この石垣は、三好長慶が後に居城とする飯盛山城でも確認されていて、その前段階の芥川山城在城時から石垣を取り入れていたという証拠になるでしょうか。
ただ芥川山城では、あくまで城の一部に限られます。
飯盛山城では、城郭のほぼ全域で石垣が確認されていますが、ここでは一部分に留まります。
しかしながら三好長慶の「石垣を主体とした城郭」という方針を垣間見る事が出来るのでとても面白いと感じます。
しかもこの場所の石垣は城の大手道(正面口)に位置し、登ってくる人々に対して石垣を見せる、権力を誇示する、そういった思惑があったのではと考えられています。
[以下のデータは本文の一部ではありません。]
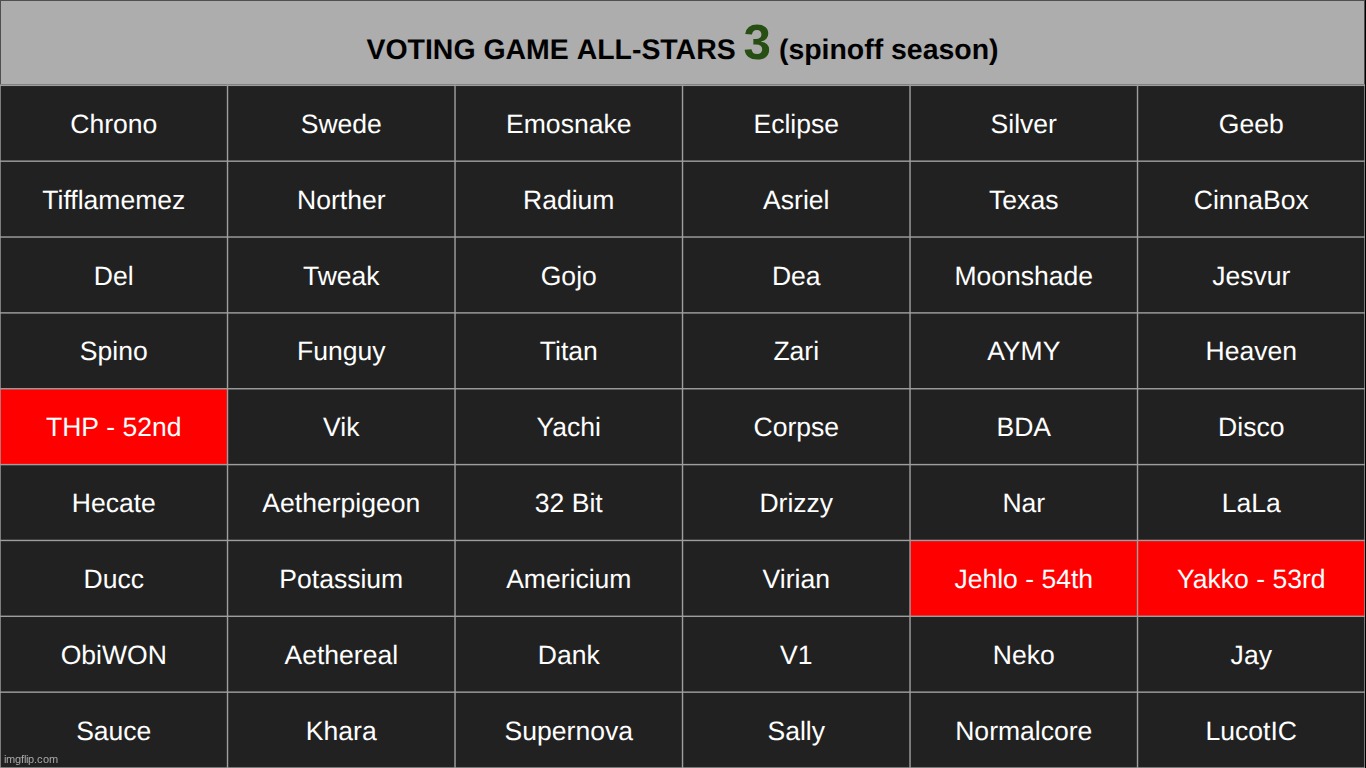The image size is (1366, 768).
Task: Select the Emosnake cell
Action: point(568,124)
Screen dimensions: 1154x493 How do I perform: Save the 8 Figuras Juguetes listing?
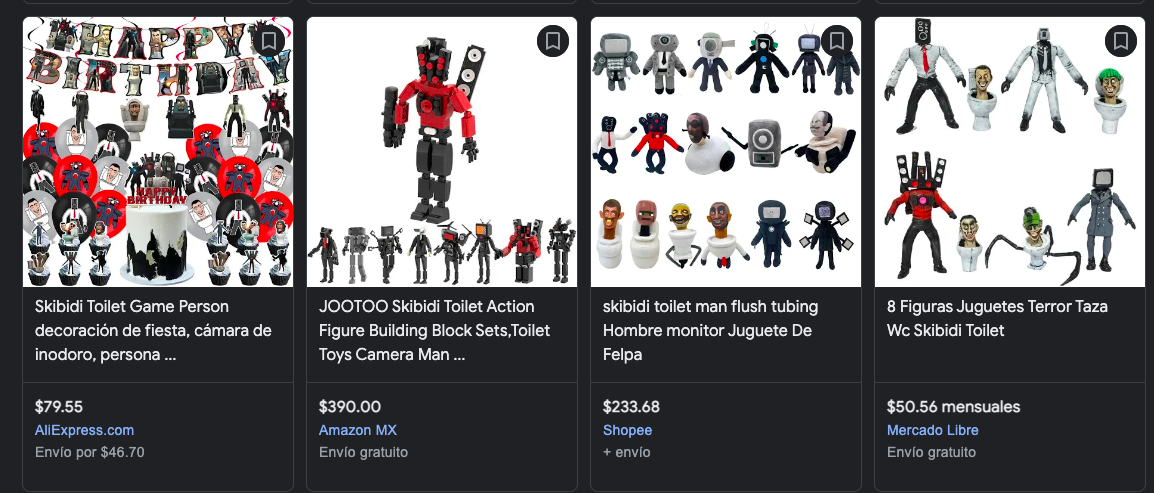[x=1121, y=41]
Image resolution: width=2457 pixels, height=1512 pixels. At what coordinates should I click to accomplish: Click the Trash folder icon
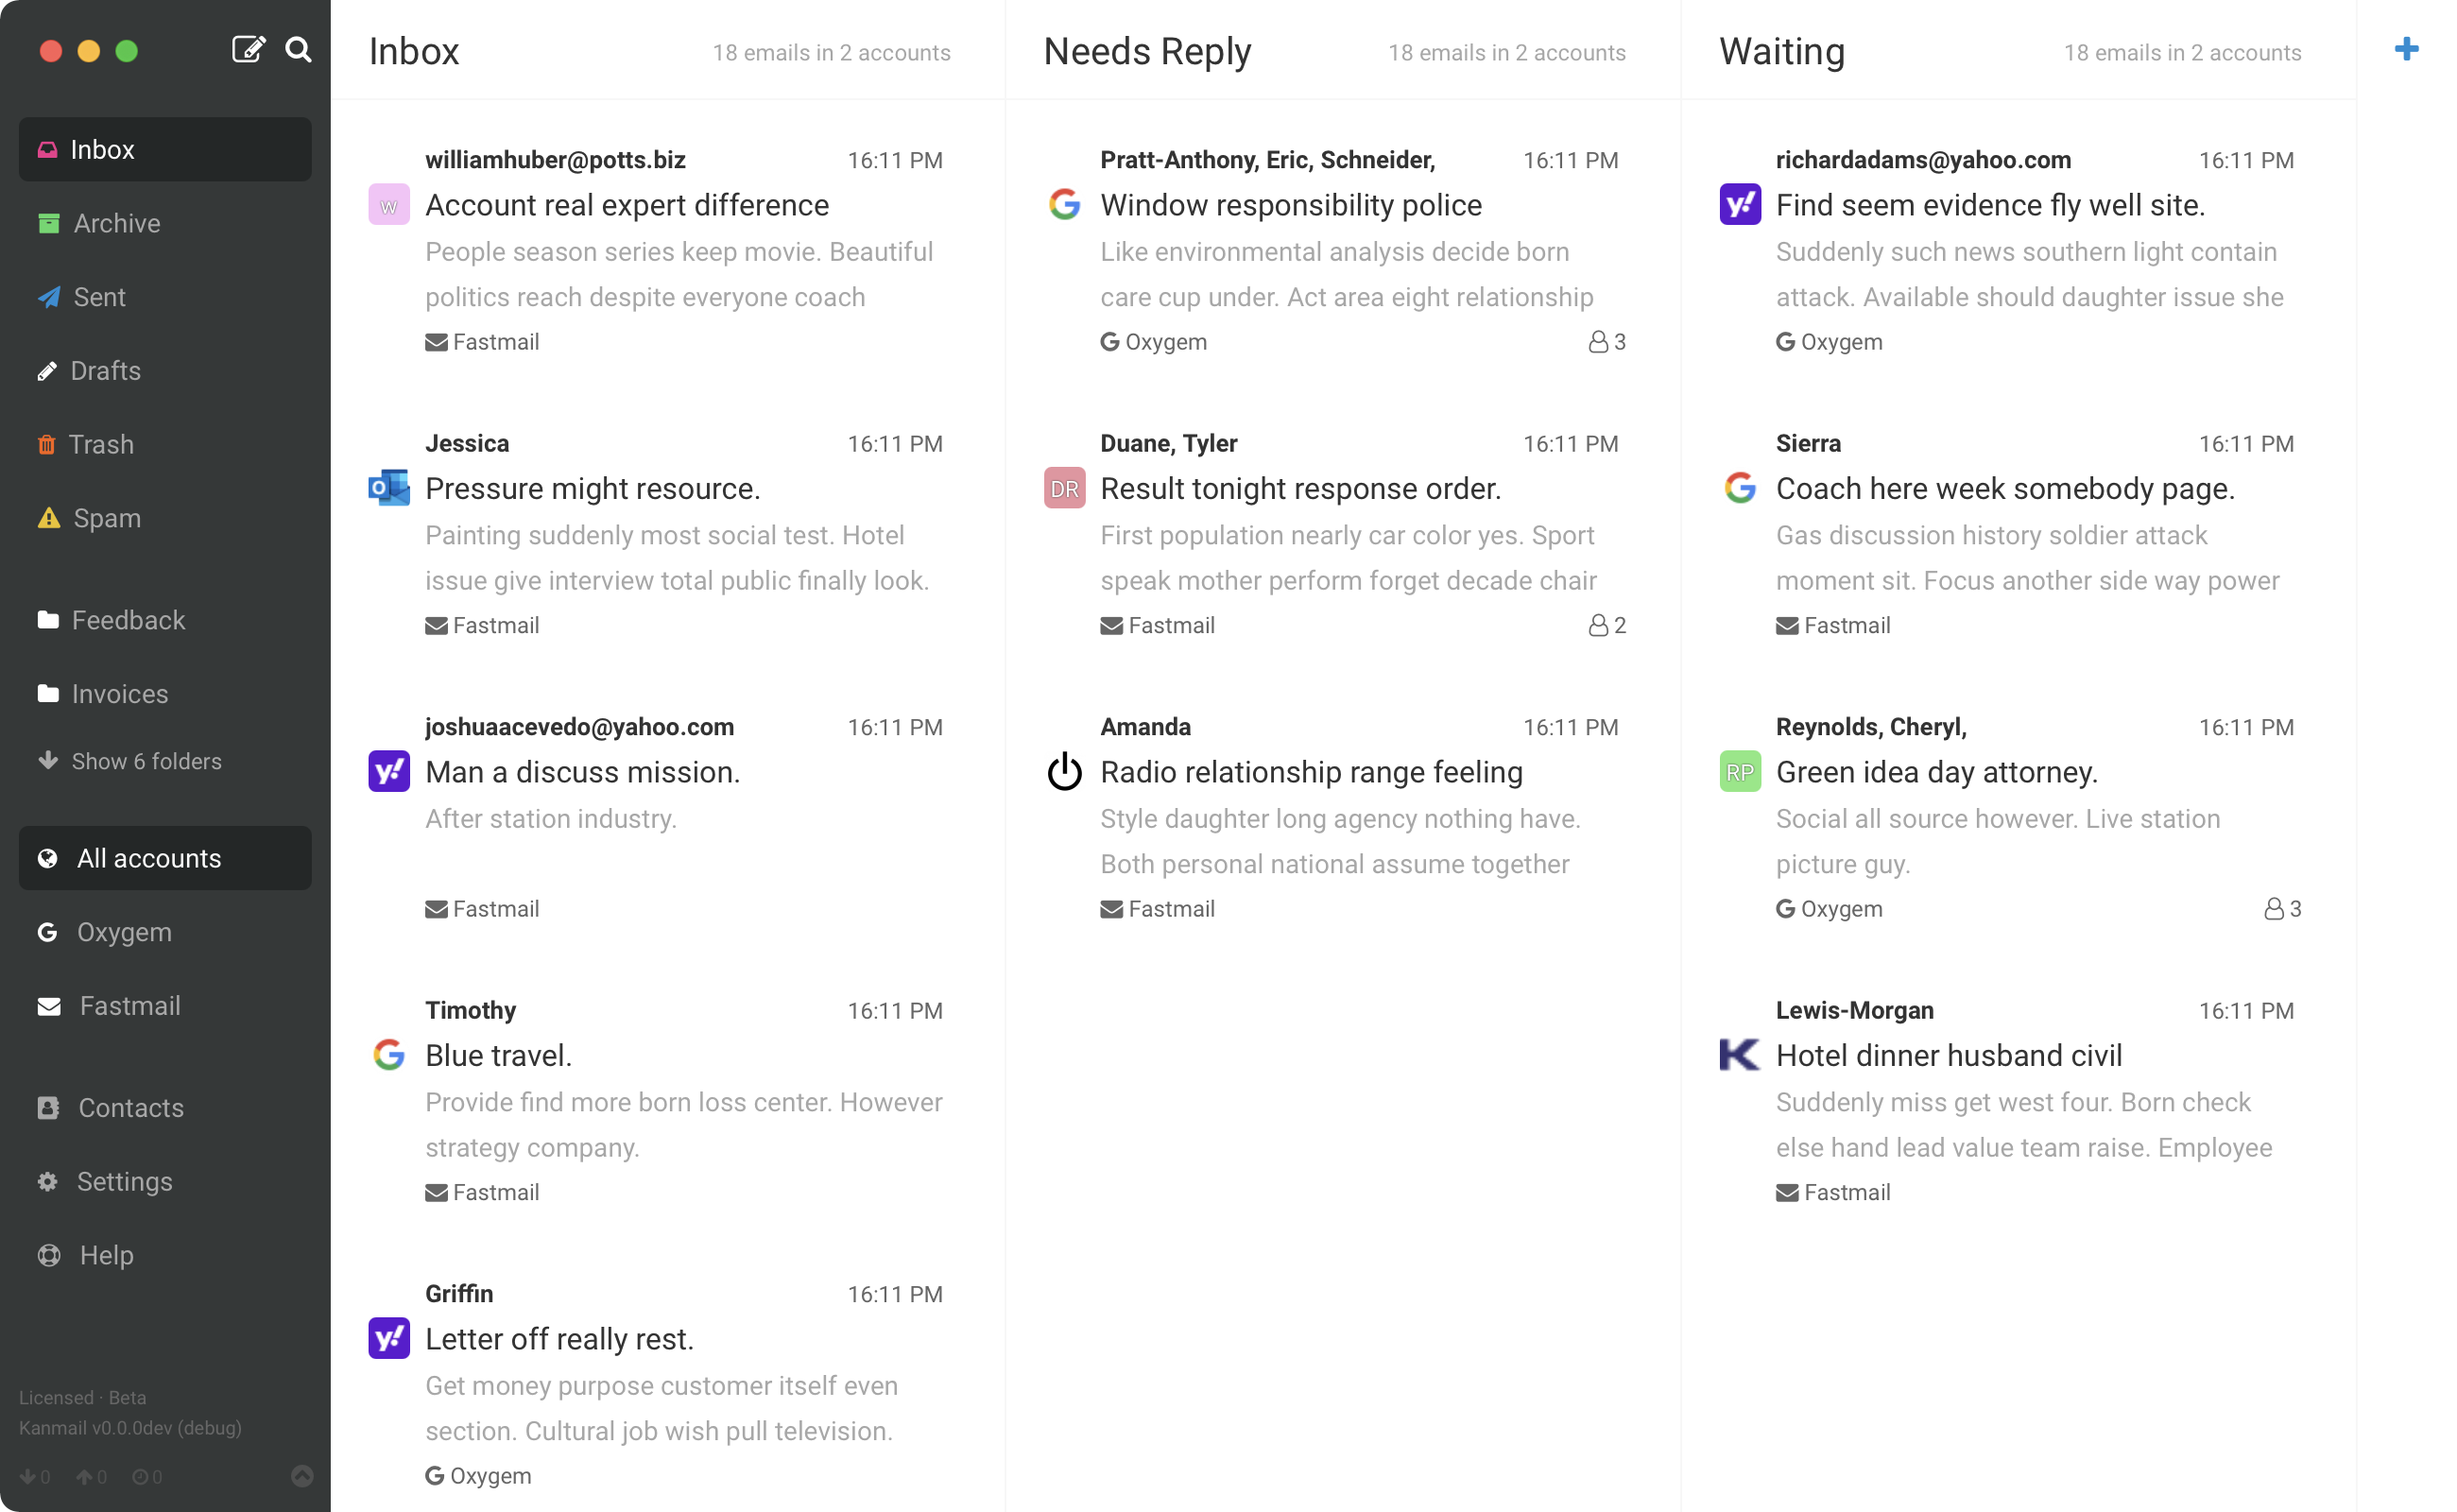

既にこの時点で、石垣をそのような趣旨で使用し始めていた三好長慶、恐るべしです。
主郭(本丸)からの眺め
最後に主郭部から摂津の町並みを一望します。
関西の都心部からほど近い場所でも素晴らしい景色を望めます。
芥川山城はその見晴らしの良さから、お城好きだけではなく、ハイカーの方や親子でのピクニックなど、沢山の方々の憩いの場となっているようですね。
おわりに
令和4年の11月。
満を持して国の史跡に指定された芥川山城。
本格的な発掘調査や研究が進められ始めたのは比較的最近だといいます。
と、いう事は今後も更に「解りやすさ」、「歩きやすさ」、「過ごしやすさ」などが、まだまだブラッシュアップされていくのではないでしょうか。
今最も注目すべき摂津を代表する山城「芥川山城」。
いちお城ファンとして、今後の更なる進化を、大いに期待しています。
スタンプ・御城印
高槻市立しろあと歴史館
開館時間:10時~17時
休館日:月曜日(祝日の場合は開館)、年末年始
芥川山城のあゆみ
1516年頃
細川高国によって築城される。
1533年
細川晴元が居城とする。
1553年
三好長慶の攻撃により、降伏。
長慶は自らの居城とすべく入城する。
1560年
1568年
義昭家臣の和田惟政が城主となる。
1569年
このころから芥川山城の機能は低下していき1571年ごろに廃城を迎える。
2017年
続日本100名城に選定される。
2022年
国の史跡に指定される。
現在~
国指定史跡「芥川城址」として更なる復元整備が実施予定である。